Tuesday, April 10, 2018

MERINGANKAN (إِنَّ), (أَنَّ), (كَأَنَّ) DAN (لَكِنَّ)


Diperbolehkan untuk meringankan (إِنَّ), (أَنَّ), (كَأَنَّ) dan (لَكِنَّ) dengan membuang nun yang kedua, sehingga diucapkan (إِنْ), (أَنْ), (كَأَنْ) dan (لَكِنْ).
a.   Meringankan (إِنَّ) yang Dikasrah[1]
Jika (إِنَّ) diringankan, maka dia wajib muhmal, jika yang menyandinginya adalah fi’il, seperti (وَ إِنْ نَظُنُّكَ لَمِنَ الْكاَذِبِيْنَ).
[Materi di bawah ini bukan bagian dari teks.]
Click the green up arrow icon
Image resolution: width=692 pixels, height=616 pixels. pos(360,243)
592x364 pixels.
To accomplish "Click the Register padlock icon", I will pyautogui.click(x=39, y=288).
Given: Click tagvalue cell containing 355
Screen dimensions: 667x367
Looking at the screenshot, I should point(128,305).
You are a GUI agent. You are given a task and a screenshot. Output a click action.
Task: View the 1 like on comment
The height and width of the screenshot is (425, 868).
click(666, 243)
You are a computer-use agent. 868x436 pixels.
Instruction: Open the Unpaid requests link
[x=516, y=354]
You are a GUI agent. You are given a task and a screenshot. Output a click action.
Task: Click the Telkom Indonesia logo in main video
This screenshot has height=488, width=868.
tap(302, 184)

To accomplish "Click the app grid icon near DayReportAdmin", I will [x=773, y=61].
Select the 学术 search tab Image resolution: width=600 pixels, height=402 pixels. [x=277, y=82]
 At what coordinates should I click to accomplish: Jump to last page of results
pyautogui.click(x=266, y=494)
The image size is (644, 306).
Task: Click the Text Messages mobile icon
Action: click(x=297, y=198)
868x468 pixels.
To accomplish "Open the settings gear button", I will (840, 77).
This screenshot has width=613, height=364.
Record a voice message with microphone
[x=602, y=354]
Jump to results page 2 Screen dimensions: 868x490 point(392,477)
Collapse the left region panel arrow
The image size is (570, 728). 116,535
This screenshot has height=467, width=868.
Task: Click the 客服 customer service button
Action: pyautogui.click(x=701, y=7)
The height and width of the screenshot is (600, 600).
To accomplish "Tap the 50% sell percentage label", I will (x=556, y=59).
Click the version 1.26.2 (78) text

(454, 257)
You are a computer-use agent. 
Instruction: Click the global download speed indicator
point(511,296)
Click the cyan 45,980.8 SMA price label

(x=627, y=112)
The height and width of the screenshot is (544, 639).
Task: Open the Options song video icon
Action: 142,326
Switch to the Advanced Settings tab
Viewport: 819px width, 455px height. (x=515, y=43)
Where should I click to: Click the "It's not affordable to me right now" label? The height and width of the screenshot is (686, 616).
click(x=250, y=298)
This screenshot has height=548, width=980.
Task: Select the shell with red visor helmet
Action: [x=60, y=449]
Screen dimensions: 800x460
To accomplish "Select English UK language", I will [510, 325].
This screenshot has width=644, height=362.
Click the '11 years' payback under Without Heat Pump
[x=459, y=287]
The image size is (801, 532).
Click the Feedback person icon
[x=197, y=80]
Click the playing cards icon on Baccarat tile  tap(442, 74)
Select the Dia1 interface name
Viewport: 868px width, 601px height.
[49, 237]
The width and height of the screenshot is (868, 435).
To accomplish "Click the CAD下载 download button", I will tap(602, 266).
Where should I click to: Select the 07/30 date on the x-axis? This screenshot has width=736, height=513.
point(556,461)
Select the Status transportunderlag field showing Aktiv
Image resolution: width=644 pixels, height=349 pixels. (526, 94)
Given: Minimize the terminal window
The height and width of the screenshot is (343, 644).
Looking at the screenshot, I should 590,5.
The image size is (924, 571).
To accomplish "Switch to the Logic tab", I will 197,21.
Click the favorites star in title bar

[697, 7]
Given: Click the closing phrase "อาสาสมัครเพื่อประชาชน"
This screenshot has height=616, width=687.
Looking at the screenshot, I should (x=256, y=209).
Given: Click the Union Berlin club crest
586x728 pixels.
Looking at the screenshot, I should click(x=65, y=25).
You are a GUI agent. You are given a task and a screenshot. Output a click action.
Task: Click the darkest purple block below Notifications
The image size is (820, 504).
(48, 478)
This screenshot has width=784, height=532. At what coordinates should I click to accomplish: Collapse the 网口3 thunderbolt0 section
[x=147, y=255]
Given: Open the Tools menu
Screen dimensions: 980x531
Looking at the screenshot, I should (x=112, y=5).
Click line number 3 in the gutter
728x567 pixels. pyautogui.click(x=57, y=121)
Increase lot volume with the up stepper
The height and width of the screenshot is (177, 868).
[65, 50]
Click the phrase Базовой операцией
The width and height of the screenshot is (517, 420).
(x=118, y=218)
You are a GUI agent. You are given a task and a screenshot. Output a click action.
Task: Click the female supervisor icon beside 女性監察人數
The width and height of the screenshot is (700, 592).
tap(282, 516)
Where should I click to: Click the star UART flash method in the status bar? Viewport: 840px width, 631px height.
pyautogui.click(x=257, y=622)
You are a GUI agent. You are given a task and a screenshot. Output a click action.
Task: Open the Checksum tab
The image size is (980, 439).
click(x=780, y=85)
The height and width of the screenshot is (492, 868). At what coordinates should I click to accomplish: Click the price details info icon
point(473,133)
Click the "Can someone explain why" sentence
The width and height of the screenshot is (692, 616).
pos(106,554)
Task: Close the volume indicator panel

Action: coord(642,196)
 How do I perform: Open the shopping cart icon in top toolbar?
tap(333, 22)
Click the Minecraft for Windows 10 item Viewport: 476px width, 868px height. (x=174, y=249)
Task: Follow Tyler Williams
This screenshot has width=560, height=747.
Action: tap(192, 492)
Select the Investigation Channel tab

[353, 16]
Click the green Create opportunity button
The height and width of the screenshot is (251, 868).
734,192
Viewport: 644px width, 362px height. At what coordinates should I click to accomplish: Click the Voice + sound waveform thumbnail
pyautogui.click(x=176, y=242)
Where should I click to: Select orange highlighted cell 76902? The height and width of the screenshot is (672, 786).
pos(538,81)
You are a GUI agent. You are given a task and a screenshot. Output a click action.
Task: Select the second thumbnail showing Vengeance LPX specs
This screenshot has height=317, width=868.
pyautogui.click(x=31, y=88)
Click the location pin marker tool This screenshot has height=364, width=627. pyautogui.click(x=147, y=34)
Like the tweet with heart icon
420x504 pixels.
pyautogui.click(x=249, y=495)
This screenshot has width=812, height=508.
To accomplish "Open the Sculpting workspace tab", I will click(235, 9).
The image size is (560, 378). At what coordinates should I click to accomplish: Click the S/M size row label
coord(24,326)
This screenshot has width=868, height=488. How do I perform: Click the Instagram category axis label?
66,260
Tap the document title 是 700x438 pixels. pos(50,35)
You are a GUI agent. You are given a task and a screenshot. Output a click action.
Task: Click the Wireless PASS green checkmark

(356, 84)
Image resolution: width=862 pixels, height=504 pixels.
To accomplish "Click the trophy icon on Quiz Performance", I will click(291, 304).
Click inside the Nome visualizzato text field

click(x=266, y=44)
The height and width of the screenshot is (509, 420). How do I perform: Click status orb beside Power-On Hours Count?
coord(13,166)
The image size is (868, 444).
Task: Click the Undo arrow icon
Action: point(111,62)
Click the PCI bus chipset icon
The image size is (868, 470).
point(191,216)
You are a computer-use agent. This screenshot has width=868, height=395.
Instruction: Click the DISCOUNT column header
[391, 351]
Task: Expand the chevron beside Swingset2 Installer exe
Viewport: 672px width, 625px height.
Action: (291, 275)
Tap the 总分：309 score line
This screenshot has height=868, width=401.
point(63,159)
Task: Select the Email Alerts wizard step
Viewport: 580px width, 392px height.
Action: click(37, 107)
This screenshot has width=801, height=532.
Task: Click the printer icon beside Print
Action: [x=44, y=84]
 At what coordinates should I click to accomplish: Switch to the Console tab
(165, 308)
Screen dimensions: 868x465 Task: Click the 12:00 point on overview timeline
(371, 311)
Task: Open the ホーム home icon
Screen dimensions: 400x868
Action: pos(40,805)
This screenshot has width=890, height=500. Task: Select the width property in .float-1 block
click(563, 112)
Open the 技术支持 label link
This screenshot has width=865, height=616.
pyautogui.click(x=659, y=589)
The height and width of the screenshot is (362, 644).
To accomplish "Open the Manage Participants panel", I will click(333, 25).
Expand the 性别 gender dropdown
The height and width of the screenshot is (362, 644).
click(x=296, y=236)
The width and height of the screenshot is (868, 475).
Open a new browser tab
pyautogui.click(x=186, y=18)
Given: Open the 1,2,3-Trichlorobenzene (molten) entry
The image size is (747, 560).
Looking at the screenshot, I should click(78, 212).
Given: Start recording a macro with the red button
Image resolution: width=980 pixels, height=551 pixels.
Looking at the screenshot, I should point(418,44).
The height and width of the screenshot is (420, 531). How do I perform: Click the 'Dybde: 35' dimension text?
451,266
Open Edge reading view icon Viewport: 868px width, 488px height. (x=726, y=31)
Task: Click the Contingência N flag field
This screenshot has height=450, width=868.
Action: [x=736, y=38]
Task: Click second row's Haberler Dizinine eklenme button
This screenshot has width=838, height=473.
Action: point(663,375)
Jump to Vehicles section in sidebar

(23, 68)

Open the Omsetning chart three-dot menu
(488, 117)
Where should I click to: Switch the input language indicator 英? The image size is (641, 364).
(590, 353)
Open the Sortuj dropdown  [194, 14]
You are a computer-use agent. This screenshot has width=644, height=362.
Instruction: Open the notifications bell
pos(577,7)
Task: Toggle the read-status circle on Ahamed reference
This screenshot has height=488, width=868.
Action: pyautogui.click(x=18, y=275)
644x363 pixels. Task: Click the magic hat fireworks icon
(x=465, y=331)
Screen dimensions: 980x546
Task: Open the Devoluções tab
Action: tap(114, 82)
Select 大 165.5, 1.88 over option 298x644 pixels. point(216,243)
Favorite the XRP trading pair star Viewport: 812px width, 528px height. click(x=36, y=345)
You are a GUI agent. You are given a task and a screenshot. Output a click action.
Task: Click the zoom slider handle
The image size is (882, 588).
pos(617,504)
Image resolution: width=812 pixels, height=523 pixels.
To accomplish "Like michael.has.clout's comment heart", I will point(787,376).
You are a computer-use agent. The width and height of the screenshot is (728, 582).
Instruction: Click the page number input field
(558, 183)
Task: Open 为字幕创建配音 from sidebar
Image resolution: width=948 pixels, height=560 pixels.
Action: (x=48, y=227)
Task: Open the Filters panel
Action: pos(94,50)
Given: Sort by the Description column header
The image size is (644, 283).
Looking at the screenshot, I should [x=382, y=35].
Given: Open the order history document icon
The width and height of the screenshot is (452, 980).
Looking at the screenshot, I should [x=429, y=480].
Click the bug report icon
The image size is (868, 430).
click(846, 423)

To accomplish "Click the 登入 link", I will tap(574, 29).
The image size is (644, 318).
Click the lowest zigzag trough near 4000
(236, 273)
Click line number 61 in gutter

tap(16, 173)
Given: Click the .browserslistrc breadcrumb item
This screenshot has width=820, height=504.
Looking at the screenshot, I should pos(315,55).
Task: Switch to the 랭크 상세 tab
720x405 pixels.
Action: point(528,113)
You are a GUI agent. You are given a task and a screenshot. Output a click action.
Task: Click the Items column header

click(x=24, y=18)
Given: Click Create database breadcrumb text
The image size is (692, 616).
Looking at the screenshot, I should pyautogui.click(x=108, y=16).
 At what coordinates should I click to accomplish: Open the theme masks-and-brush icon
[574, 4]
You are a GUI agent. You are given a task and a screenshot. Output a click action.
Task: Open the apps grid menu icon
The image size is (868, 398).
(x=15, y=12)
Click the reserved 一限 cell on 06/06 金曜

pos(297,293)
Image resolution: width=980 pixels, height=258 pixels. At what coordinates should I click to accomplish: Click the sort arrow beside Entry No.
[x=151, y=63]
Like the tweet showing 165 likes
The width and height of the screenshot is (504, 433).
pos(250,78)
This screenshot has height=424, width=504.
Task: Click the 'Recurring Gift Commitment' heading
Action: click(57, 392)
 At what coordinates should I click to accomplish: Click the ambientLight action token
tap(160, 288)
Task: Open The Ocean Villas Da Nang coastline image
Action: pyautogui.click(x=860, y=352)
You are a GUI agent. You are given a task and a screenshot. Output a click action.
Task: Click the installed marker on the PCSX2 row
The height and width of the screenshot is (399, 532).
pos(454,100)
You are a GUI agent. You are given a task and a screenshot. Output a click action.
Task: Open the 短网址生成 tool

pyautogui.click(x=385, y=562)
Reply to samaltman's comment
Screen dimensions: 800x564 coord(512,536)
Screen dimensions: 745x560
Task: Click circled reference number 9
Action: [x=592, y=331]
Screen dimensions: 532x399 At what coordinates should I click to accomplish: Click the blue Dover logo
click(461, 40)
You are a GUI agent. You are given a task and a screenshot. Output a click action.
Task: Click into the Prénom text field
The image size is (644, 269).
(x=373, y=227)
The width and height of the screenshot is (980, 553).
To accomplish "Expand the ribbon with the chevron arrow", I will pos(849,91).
Dan jika yang menyandinginya adalah isim, maka yang banyak dan biasanya adalah memuhmalkannya, seperti (إِنْ اَنْتَ لَصَادِقٌ), dan qalil hukumnya mengamalkannya, seperti (إِنْ زَيْداً مُنْطَلِقٌ). Ketika (إِنَّ) diringankan dan dimuhmalkan, maka wajib adanya lam yang difathah, seperti (إِنْ سَعِيْدٌ لَمُجْتَهِدٌ) untuk membedakan antara (إِنَّ) yang diringankan dengan (إِنْ) nafi, supaya tidak terjadi kesamaran. Lam tersebut dinamakan Lam Fariqah. Ketika diamankan dari keserupaan, maka diperbolehkan untuk meninggalkan lam,
أَناَ ابْنُ أُباَةِ الضَّيْمِ مِنْ آلِ ماَلِكٍ * وَ إِنْ ماَلِكٌ كاَنَتْ كِرَامَ الْمَعاَدِنِ
Karena disini adalah maqam pujian, sehingga dilarang jika adanya (إِنْ) tersebut untuk nafi. Jika tidak, maka maqam pujian akan berubah menjadi maqam hinaan. Ketika (إِنَّ) diringankan, maka tidak ada fi’il yang menyandinginya kecuali fi’il yang bisa merusak hukumnya mubtada’ dan khabar (: fi’il nasikh), yaitu (كاَنَ) dan sesamanya, (كاَدَ) dan sesamanya dan (ظَنَّ) dan sesamanya. Ketika itu, maka lam fariqah masuk pada juz yang menjadi khabar. Kebanyakan fi’il nasikh yang menyandinginya adalah berupa madli, (وَ إِنْ كاَنَتْ لَكَبِيْرَةً إِلاَّ عَلَى الَّذِيْنَ هَدَى اللهُ), namun terkadang berupa fi’il mudlari’, (وَ إِنْ نَظُنُّكَ لَمِنَ الْكاَذِبِيْنَ). Masuknya (إِنْ) yang merupakan peringanan pada selain fi’il nasikh adalah syadz dan langka, sehingga apa yang datang darinya tidak boleh diqiyaskan, (إِنْ يَزِيْنُكَ لَنَفْسُكِ وَ إِنْ يُشِيْنُكَ لَهِيَهْ).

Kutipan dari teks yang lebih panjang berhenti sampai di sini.